Sinon, pour parler de ce que j'utilise en terme d'images pour faire mes dessins, je vais puiser dans tout ce qui se fait en terme de sous-culture visuelle, des catalogues de supermarché, des revues pornos, des guides pratiques illustrés. J'aime l'idée de puiser mon "inspiration" (un mot assez ridicule, en soi, et qui pue le romantisme) dans le tout-venant.

Quelles sont les principales étapes dans ton travail (du croquis au final) ?

Il n'y a pas vraiment d'étapes dans ma façon de travailler. Les choses me viennent plutôt d'un seul bloc. J'ai une idée, et je l'applique, tout simplement. L'exécution d'un dessin n'a rien de très complexe. C'est juste une question de patience. Si un dessin est raté, je recommence.

Tu fais tout à la main ou à l'informatique ?

A part des mises en couleurs, que je peux faire sur ordinateur, je travaille assez bêtement avec la main.

Au final, combien de temps nécessite la réalisation d'une affiche ?

Pour une affiche, je privilégie plutôt la simplicité, donc le dessin me prend quelques heures, guère plus.

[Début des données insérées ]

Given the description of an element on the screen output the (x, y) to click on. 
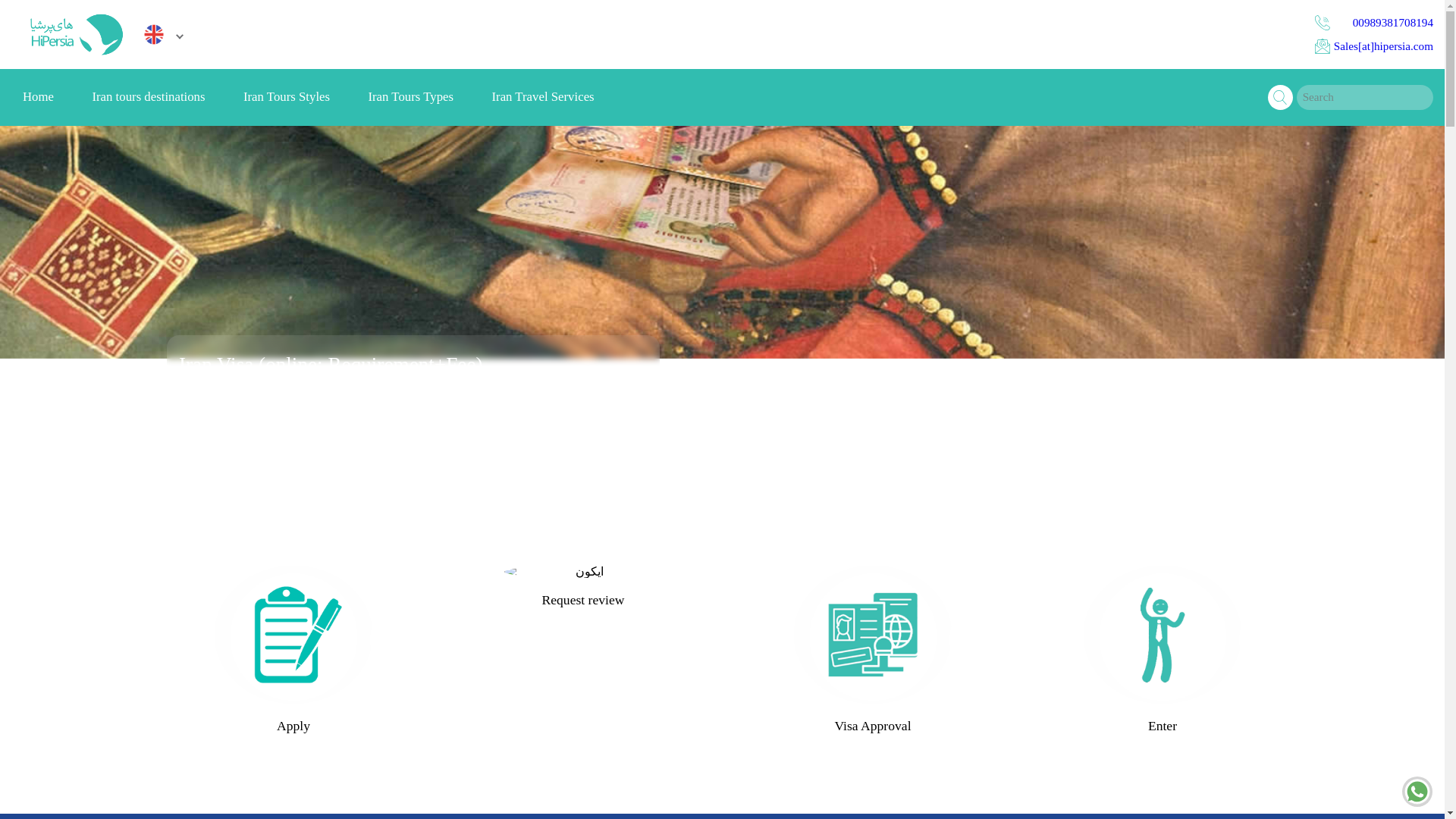
00989381708194 (1373, 22)
Iran tours destinations (148, 97)
Home (38, 97)
Iran tours destinations (148, 97)
HiPersia (74, 34)
Home (38, 97)
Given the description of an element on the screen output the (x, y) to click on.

Qui s'occupe de réaliser les sérigraphies ?

Ca dépend. Dans le cas d'un livre, c'est l'éditeur qui s'en charge, évidement. Mais je réalise mes propres sérigraphies, la plupart du temps.

Tu as un style très caractéristique, tu ne fais que ce dont tu as envie, ou bien si demain on te demande une huile de chevaux qui courent dans la mer sur fond de soleil couchant, il n'y a pas de problème t'es sur le coup ?

Je fais spontanément des chevaux dans le soleil couchant, mais pour répondre à ta question, je ne pense pas qu'il vienne à l'idée de quelqu'un de me proposer de faire autre chose que ce que je fais déjà. Mais j'ai déjà fait des choses répugnantes pour de l'argent, comme d'enseigner en collège, donc je dois être prêt à presque tout.

Comment t es tu retrouvé à réaliser une affiche pour Rock en Seine ? Qui a contacté qui ?

Ce sont les organisateurs qui m'ont contactés, comme les autres participants, il me semble.

Qu'est ce qui t’a motivé et qu'est-ce qui a été le plus difficile dans la réalisation de l’ affiche ?

J'aimais bien le nom du groupe, j'ai tout de suite vu le dessin que j'allais faire. Les choses se sont faites assez simplement.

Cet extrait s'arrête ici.